With most others- his family, neighbors, and especially his victims- the criminal has a relationship of very high power and status. He is treated deferentially, and punishes those who do not defer. People are afraid of him, and he likes that, he revels in it. To him, the life a law-abiding citizen is a joke. A man who follows the law, unless he is extremely rich or powerful will not get anything like the fear and respect he does. Henry Hill, at the end of his autobiography, “Wiseguy” relates that one of the worst things about losing his Mafia status was having to stand in line– “like a schmuck”.
The murders were not the first time Harris had killed. In another incident years earlier, he beat and tortured a man to death, and was convicted of manslaughter. Harris loved the power that killing gave him, he was intoxicated by it. He loved the attention that being a notorious murderer gave him, and all the fawning people it brought to the visiting room. Harris had power and loved power, the power of life and death, the power of God himself. Harris was not the least of these, he was a man after Satan’s own heart, a man who partook in the greatest evil there is.

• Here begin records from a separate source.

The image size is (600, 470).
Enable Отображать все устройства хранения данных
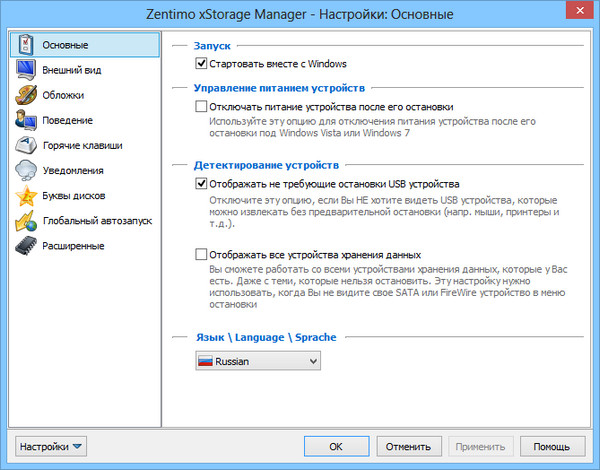pos(202,255)
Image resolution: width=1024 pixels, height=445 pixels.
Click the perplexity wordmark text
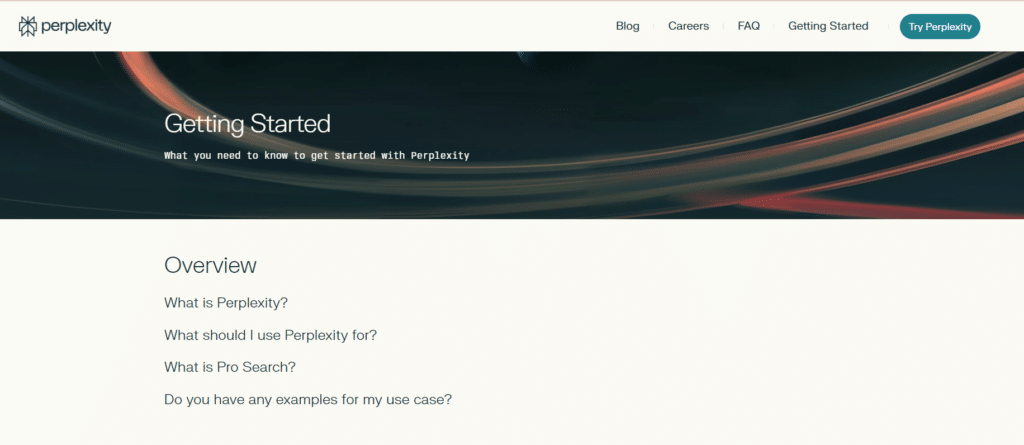point(76,26)
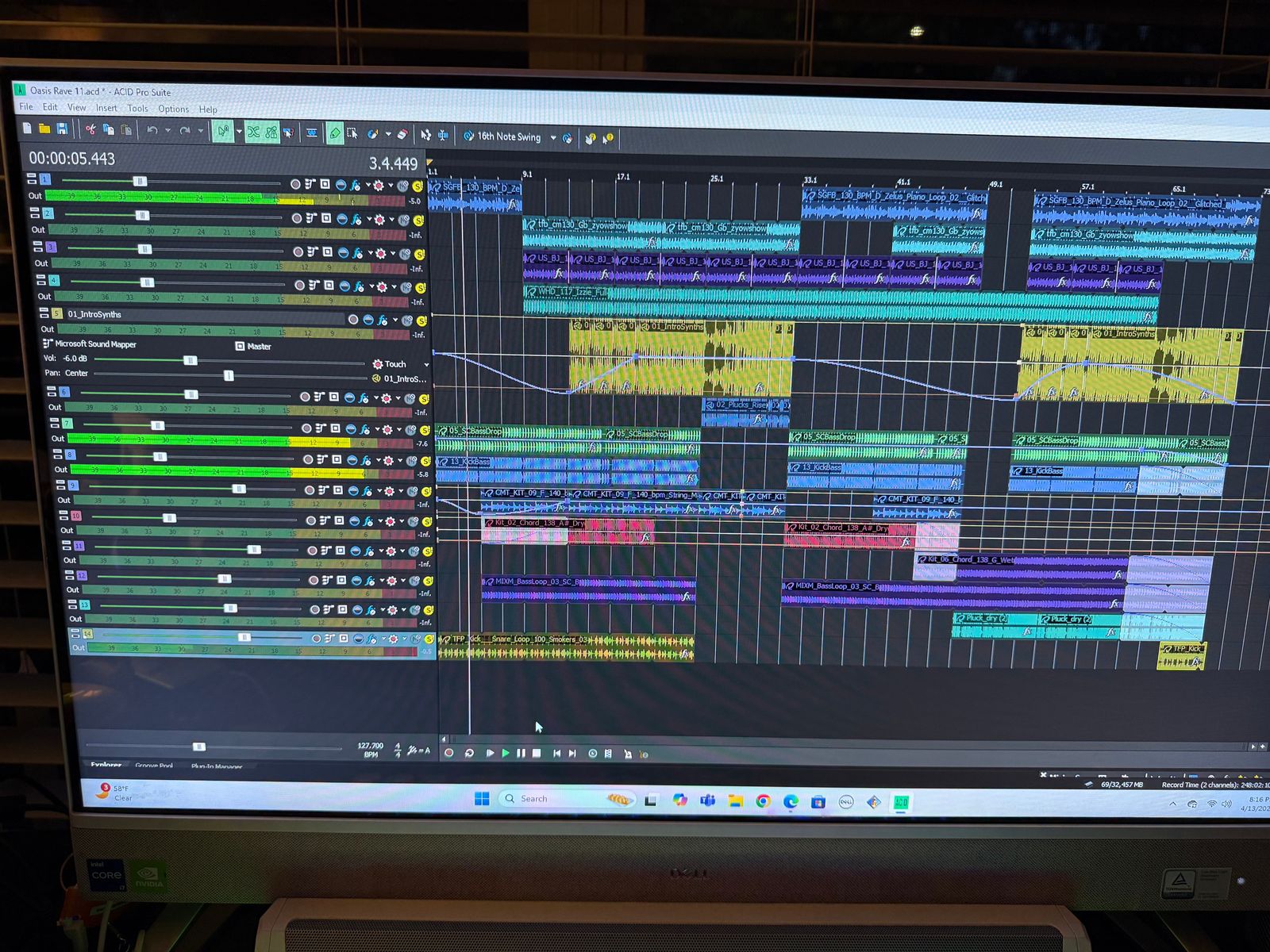Click the Cut scissors icon in toolbar

(90, 129)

The life of a violent criminal can be divided into three stages- early childhood, when he is helpless, the period of his criminal manhood- which could start at 10 or earlier- and the time when he is permanently incarcerated. During the first and last periods, he is under the control of others and his agency is limited. Progressives look at these periods, and ignore the middle. During this period he is no victim. He gains power over others, uses it and enjoys it. He denies the value and humanity of others and makes himself his own god. Such men are not lacking in moral sense. They have a finely developed moral sense, only of the evil kind.
To deny the reality of criminal behavior and culpability is in some way more evil than the thing itself. We create the Hobbesian state- “he who wields the sword” as Paul puts it- to deal with such people. To undermine this process in the name of God is deny a basic right of humanity.